Wednesday, June 24, 2015

Corporate Tax Reform Needed : Congress 'Phones It In'

This reform is way over due but it seems our dynamic leaders find other things to do that are more important like running for reelection, all the while the rest of the world beats our competitive brains in. Why is this so hard to understand? It seem the 'go to' idea is to let others do the heavy lifting some other time, now is not a good time, we are so busy. - sigh

Tax Reform Should Focus On Improving Competitiveness
Source: Scott A. Hodge, "The Challenges of Corporate-Only Revenue Neutral Tax Reform," Tax Foundation, June 18, 2015.

June 22, 2015

There is universal recognition in Washington that the 35 percent federal corporate tax rate is out of step with our global competitors and should be lowered in order to improve U.S. competitiveness and economic growth, with a common target of 25 percent. While corporate-only tax reform may appear to be less complicated and more expeditious than comprehensive reform, there are reasons to believe that the goal of revenue neutrality and economic growth are at odds with each other.

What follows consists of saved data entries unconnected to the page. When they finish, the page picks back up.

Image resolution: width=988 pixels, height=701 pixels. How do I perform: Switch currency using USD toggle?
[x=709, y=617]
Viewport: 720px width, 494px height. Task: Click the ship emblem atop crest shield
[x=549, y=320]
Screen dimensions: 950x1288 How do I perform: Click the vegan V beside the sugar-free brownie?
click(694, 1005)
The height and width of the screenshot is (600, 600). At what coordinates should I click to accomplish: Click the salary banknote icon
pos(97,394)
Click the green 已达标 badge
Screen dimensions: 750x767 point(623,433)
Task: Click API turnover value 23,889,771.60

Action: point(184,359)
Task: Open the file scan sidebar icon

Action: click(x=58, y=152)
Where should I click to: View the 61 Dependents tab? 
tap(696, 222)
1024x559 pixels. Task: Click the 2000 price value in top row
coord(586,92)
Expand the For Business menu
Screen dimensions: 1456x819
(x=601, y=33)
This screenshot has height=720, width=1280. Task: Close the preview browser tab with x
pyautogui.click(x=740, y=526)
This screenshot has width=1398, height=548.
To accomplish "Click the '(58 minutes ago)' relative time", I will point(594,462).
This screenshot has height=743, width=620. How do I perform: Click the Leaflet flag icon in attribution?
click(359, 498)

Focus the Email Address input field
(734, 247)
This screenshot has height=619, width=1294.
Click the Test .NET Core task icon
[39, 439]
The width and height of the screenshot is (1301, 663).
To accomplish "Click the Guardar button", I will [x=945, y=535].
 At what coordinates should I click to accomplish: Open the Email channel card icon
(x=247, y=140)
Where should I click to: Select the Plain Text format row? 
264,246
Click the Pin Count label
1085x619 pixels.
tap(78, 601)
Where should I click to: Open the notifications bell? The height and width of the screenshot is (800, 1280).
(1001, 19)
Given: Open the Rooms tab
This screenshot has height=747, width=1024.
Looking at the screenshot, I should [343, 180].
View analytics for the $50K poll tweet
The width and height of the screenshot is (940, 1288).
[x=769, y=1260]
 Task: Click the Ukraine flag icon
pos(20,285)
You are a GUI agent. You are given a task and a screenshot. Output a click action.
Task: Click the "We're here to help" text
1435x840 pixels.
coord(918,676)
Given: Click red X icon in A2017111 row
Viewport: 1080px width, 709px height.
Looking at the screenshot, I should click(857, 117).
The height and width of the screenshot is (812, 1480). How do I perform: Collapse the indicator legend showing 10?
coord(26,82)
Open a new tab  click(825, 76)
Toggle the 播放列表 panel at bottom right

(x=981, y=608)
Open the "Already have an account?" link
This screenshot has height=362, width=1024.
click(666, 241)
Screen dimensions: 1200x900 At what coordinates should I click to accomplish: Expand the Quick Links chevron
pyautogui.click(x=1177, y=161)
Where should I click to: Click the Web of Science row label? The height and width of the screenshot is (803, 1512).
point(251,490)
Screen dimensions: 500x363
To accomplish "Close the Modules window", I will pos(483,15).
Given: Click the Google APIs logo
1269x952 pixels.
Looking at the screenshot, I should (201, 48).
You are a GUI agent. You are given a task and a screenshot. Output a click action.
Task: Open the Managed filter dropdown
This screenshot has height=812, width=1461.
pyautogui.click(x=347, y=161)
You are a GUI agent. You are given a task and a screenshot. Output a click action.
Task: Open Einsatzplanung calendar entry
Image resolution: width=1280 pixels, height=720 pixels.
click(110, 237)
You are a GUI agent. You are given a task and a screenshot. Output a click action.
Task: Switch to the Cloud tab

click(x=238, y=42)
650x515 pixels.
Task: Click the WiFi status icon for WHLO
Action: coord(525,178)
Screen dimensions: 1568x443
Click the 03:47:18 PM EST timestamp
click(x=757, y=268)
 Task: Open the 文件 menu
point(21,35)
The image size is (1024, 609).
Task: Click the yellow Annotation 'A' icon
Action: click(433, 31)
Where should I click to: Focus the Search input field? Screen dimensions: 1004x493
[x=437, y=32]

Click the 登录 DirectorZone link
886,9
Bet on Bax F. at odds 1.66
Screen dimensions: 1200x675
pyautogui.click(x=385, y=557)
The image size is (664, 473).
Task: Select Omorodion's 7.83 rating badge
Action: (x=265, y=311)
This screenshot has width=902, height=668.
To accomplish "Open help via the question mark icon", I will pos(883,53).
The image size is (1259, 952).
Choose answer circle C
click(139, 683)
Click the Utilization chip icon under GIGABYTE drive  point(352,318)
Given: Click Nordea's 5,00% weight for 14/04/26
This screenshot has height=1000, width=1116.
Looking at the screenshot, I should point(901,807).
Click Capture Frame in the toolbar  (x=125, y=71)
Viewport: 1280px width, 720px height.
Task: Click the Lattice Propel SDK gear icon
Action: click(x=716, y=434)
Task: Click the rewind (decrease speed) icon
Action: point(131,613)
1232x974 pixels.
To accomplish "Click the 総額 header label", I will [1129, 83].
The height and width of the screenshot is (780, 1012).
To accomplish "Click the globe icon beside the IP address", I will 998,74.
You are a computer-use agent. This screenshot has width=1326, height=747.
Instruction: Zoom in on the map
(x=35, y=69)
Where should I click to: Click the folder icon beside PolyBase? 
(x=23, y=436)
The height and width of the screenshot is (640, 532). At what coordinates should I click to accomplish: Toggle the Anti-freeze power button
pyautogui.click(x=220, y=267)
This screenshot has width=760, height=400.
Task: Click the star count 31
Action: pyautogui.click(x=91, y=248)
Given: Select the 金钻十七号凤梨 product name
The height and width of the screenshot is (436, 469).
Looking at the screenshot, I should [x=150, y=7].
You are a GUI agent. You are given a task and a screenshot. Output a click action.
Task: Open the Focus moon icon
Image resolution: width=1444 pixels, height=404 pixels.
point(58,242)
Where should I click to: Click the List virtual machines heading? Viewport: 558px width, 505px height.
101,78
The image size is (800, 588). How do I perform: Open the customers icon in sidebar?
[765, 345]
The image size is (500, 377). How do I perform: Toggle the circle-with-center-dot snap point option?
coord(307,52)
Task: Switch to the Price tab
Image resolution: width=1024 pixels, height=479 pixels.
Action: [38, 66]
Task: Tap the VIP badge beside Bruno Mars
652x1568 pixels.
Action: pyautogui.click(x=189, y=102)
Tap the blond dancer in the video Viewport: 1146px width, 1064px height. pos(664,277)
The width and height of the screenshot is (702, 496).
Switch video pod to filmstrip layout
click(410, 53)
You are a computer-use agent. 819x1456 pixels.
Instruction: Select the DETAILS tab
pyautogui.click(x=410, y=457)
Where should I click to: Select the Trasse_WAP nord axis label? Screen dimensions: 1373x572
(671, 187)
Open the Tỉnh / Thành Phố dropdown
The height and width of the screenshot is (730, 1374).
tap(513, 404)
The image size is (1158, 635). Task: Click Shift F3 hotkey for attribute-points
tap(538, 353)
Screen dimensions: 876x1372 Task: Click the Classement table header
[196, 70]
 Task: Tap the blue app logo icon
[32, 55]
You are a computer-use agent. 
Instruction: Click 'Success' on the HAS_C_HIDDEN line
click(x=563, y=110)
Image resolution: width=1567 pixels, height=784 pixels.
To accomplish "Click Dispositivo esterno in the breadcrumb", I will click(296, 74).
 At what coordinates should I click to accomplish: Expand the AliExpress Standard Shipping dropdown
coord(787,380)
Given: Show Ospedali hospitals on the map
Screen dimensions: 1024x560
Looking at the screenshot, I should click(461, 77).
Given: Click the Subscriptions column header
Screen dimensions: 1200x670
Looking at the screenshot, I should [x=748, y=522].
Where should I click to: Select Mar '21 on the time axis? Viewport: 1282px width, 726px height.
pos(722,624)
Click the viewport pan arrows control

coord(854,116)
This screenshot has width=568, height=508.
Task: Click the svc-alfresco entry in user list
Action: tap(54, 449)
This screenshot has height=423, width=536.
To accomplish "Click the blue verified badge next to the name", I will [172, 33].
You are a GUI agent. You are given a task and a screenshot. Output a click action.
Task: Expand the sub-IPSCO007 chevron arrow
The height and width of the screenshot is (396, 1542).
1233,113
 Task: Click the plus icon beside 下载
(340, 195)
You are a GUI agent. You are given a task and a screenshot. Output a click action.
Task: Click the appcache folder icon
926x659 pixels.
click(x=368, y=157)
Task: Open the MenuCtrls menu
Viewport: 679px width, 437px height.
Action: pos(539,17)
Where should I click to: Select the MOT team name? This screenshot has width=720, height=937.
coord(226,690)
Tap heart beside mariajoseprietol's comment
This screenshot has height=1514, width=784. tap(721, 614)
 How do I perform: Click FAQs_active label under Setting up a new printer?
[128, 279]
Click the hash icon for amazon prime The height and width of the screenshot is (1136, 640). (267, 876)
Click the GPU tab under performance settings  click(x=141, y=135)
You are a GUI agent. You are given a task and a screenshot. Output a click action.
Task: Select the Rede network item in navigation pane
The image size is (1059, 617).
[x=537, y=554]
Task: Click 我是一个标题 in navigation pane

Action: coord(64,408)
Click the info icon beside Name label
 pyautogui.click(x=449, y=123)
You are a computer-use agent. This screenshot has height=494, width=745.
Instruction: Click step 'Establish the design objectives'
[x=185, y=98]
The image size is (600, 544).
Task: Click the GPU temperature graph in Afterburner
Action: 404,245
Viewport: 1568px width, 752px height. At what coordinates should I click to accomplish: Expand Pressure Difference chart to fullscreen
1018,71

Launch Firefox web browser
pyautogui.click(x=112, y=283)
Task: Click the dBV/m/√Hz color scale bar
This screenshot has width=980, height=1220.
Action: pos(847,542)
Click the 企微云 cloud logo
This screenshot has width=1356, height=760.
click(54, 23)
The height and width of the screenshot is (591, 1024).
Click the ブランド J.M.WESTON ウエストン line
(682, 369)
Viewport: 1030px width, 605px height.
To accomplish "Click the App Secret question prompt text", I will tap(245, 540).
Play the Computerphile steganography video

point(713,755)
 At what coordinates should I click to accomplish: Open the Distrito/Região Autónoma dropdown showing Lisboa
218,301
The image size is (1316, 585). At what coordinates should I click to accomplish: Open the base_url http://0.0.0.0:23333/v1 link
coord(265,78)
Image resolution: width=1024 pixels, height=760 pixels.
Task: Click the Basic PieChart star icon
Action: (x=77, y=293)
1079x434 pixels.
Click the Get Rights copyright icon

People overestimate the number of "loopholes" in the corporate tax code. The static cost of cutting the corporate tax rate to 25 percent averages about $126 billion per year over ten years. However, the total amount of corporate tax expenditures averages about $180 billion per year, $80 billion of which is the cost of deferral. Many corporate tax expenditures are also available to pass-through businesses such as S-corporations and partnerships. Eliminating these provisions to finance corporate-only reform would effectively raise taxes on pass-through firms without any corresponding reduction in there tax rates.

Cutting the corporate tax rate to 25 percent would certainly boost economic growth. However, the negative economic effects of eliminating many of these corporate tax preferences would negate all of the growth generated by the rate cut. Lowering the 35 percent federal corporate tax rate to 26.3 percent with no offsets would increase the level of GDP by more than 2 percent over the next decade and, over the long-term, would also recover much of the static revenue loss.

However, while there is a strong desire among many lawmakers to offset a rate cut with a broadening of the corporate tax base, there are both practical and economic challenges with such a tradeoff. The lesson from this is that lawmakers would do well to put a priority on generating economic growth and improving U.S. competitiveness rather than maintaining static revenue neutrality.